In 1 July 2021, the Defamation Amendment Act 2020 brought into force several changes to NSW’s Defamation Act 2005.

One noteworthy reform (see ‘Defamation law and the new serious harm test’, 81 Law Society of NSW Journal, September 2021, p80 for another one) is the new s 29A; s 29A(1) states it is a defence to the publication of defamatory matter if the defendant proves that:

  1. ‘the matter concerns an issue of public interest, and
  2.  the defendant reasonably believed that the publication of the matter was in the public interest.’

Section 29A(2) states all the circumstances of the case must be taken into account, but s 29A(3) states a court may take into account one or more of the nine factors listed, if it considers any of them applicable. To ensure s 29A(3) is not used as a checklist, s 29A(4) stresses that s 29A(3) does not require each factor to be taken into account or limit the matters that may be taken into account. Finally, in trying to clear up the hitherto vexing question as to whether the jury or judge decides ‘reasonableness’ in qualified privilege (see e.g. Fairfax v Gayle [2019] NSWCA 172), s 29A(5) states this defence is to be determined by the jury, if there is one.

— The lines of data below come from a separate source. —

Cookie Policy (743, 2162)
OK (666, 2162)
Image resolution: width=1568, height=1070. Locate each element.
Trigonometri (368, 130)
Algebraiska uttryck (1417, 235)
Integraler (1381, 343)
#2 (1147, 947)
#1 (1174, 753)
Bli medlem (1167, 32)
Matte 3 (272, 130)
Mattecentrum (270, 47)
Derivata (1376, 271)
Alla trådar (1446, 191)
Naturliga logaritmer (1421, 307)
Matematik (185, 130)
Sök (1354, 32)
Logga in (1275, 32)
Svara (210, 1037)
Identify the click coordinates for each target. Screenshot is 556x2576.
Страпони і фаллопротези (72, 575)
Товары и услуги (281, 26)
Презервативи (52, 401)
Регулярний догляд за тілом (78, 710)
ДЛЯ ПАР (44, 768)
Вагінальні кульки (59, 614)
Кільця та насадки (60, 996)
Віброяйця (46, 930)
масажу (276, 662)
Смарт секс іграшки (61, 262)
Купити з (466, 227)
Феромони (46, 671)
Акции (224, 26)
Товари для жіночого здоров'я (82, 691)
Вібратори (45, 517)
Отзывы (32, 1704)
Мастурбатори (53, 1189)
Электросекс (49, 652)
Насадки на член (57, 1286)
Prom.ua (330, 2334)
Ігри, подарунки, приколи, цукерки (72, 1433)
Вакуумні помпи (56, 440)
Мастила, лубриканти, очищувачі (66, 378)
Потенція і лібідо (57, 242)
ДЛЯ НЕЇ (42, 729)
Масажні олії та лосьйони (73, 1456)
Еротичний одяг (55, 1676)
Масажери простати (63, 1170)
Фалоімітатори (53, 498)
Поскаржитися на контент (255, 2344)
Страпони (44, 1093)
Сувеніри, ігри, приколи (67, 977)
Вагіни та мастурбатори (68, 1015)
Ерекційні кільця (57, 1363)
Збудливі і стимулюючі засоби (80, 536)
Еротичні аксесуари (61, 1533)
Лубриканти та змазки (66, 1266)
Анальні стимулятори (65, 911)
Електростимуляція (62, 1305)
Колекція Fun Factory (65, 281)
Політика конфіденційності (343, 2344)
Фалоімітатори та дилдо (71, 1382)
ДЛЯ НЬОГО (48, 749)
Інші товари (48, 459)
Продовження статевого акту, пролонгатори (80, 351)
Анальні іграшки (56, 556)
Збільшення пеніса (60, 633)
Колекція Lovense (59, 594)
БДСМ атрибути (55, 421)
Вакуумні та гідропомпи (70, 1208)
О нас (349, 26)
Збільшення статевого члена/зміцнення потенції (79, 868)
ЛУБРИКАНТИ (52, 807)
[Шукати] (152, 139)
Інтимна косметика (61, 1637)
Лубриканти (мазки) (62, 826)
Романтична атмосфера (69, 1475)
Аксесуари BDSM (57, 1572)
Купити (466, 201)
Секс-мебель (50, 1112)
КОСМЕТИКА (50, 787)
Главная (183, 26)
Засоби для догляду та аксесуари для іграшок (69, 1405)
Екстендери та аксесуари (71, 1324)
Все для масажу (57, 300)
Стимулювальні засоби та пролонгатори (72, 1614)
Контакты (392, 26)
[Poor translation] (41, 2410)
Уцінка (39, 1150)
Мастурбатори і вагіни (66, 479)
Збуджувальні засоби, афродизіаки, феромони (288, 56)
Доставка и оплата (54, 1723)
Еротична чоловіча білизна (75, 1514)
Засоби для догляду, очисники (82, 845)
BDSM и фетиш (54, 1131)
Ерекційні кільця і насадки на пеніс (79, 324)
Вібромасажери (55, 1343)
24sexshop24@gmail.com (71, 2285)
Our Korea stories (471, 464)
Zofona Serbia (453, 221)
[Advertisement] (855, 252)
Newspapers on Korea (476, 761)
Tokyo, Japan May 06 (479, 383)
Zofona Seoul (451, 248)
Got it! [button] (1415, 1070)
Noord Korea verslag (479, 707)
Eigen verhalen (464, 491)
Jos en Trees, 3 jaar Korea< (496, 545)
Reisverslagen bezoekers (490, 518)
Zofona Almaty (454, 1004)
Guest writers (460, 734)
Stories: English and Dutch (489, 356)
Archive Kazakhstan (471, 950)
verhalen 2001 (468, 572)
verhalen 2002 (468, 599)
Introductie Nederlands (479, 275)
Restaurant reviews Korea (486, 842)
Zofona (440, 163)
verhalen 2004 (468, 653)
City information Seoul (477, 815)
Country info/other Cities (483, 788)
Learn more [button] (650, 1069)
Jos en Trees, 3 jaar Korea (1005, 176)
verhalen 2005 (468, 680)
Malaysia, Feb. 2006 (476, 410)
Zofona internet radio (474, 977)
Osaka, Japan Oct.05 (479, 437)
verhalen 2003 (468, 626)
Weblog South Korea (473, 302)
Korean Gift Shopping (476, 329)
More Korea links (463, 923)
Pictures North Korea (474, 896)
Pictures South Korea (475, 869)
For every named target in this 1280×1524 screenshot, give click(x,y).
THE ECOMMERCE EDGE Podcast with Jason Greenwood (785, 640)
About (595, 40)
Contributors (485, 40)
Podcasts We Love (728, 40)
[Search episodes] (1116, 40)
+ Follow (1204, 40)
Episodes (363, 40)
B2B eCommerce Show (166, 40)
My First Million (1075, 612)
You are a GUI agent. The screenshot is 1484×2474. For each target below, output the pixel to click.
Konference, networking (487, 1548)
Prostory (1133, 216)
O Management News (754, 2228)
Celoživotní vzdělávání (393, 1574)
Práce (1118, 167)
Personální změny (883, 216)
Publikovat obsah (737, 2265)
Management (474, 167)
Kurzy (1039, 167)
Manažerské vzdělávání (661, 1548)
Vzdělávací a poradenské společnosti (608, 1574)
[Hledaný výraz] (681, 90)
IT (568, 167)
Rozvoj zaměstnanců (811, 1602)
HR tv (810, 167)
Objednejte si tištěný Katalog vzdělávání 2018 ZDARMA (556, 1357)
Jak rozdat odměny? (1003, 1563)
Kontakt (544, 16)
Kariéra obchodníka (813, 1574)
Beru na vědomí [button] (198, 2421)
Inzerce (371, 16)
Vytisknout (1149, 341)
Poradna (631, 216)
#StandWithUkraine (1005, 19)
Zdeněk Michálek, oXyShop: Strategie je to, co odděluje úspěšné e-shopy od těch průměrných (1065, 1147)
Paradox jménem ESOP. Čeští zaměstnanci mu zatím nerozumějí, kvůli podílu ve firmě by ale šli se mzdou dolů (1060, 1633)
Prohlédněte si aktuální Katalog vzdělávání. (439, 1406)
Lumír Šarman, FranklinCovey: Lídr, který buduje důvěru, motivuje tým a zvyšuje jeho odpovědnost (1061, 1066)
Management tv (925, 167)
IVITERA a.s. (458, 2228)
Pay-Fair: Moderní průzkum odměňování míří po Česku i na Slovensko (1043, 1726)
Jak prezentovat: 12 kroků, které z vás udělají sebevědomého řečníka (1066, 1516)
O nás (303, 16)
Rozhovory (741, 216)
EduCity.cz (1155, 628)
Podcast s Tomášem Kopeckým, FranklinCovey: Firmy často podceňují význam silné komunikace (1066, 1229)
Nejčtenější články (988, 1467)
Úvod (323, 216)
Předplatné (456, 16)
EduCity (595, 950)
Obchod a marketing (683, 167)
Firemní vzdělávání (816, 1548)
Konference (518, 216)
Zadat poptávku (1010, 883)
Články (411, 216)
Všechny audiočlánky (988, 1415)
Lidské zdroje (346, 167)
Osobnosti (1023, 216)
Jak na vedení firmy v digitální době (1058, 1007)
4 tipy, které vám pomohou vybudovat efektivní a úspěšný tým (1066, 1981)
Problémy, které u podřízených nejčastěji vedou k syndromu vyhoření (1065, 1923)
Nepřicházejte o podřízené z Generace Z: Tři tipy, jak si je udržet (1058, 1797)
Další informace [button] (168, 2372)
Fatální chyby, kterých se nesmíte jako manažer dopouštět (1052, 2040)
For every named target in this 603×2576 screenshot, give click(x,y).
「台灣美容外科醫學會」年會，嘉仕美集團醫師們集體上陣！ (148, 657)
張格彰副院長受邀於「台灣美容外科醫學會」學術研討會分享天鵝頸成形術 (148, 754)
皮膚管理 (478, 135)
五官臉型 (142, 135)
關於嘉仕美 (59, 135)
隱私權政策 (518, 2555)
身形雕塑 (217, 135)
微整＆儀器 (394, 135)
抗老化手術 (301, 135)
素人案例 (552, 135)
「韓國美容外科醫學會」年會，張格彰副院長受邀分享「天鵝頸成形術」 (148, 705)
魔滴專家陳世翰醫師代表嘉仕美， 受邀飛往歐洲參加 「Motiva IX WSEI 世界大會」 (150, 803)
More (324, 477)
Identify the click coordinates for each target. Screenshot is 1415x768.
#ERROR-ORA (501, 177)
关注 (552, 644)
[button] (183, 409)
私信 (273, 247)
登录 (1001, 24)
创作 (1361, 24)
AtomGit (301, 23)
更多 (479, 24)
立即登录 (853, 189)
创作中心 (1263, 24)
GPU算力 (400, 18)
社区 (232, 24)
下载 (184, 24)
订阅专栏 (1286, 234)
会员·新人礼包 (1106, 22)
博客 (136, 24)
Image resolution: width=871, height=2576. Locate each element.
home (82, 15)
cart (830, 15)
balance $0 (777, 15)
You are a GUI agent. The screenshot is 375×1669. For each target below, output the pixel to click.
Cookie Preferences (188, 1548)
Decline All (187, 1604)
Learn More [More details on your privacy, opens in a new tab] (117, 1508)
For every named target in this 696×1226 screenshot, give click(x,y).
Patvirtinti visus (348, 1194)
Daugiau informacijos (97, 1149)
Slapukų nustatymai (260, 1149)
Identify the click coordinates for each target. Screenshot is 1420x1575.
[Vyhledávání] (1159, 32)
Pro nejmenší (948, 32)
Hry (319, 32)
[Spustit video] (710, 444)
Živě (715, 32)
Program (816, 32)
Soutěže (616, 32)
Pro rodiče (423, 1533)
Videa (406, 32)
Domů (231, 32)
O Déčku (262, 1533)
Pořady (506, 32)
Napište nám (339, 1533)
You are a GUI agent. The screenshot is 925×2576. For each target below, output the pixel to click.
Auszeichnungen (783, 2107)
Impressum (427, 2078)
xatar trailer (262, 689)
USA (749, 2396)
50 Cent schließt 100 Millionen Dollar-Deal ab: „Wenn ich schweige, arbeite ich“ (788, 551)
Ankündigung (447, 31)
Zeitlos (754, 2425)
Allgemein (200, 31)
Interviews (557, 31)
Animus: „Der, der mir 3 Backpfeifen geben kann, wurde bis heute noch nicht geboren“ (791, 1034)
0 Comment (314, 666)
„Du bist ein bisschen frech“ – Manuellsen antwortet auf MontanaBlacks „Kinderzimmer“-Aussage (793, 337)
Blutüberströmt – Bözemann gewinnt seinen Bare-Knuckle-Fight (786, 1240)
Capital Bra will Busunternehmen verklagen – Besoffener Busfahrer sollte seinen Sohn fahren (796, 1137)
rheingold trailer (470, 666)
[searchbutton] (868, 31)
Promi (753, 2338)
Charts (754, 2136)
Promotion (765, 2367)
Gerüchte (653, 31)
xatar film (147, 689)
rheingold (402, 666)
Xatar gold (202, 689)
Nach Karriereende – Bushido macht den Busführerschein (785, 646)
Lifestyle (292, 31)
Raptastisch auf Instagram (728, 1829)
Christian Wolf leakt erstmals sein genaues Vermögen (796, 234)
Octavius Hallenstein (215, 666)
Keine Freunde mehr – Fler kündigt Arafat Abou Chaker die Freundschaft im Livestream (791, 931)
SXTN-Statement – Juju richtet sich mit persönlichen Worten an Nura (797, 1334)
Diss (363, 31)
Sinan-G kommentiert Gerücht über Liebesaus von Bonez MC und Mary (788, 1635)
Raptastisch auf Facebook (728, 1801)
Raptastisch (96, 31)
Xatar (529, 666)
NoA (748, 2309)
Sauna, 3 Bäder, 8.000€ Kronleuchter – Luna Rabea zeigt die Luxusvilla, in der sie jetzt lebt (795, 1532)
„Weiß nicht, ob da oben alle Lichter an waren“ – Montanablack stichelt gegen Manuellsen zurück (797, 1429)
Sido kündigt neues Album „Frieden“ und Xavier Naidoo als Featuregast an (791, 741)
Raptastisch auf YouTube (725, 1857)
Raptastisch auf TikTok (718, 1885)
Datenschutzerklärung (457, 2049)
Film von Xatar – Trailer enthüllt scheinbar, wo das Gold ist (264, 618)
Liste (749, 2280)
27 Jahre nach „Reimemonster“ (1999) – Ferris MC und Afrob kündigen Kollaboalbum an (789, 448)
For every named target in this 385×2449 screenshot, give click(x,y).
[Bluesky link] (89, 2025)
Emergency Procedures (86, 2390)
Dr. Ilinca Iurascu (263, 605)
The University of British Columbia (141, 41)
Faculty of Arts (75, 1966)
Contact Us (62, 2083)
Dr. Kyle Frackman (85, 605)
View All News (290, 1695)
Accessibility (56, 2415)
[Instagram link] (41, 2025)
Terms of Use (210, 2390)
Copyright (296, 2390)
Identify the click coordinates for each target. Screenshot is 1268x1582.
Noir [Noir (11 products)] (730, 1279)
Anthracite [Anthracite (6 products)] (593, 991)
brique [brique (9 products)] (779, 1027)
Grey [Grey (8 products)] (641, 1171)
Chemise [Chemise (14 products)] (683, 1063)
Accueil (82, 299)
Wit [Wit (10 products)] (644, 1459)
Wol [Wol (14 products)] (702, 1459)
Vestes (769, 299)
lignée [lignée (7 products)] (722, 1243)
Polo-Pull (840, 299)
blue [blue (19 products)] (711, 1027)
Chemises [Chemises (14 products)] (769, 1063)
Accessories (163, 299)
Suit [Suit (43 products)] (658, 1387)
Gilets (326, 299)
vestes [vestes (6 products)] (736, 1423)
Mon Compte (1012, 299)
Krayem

In the Second Reading Speech and the Explanatory Notes to the Amendment Act, the Government has said the object of this defence is ensuring defamation law does not ‘place unreasonable limits on freedom of expression and, in particular, on the publication and discussion of matters of public interest and importance’ (Notes, p 10) and also says, like serious harm, that this new defence is ‘comparable… to the defence in the UK Defamation Act’ (see Notes, p 9, and Speech).